*** SOURCE DATA ***
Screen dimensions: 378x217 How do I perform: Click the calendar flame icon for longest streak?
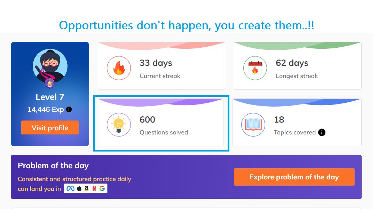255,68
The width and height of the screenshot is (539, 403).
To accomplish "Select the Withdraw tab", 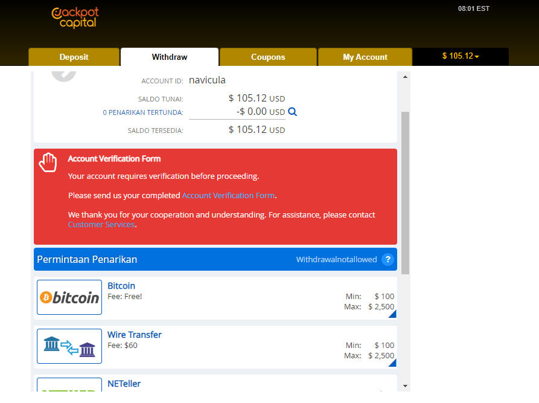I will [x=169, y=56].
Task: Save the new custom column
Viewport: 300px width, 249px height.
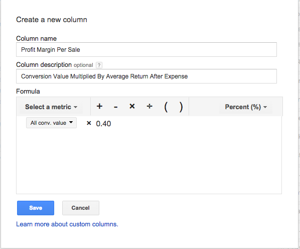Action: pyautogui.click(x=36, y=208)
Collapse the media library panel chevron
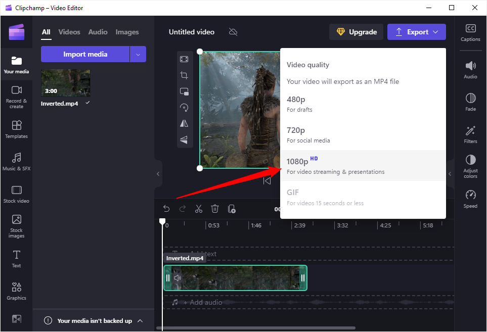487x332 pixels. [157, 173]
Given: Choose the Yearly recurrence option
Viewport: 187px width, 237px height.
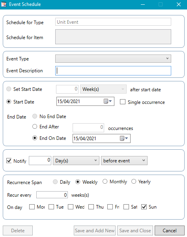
*** End of SOURCE DATA ***
ASSIGNMENT –
The line containing "Viewport: 300px width, 249px height." and every line after it, up to the last line of the data, should be returned exactly, without the pictures.

SOLUTION TO THE PROBLEM –
Viewport: 300px width, 249px height.
Action: pyautogui.click(x=36, y=208)
Collapse the media library panel chevron
487x332 pixels. [157, 173]
Given: Choose the Yearly recurrence option
Viewport: 187px width, 237px height.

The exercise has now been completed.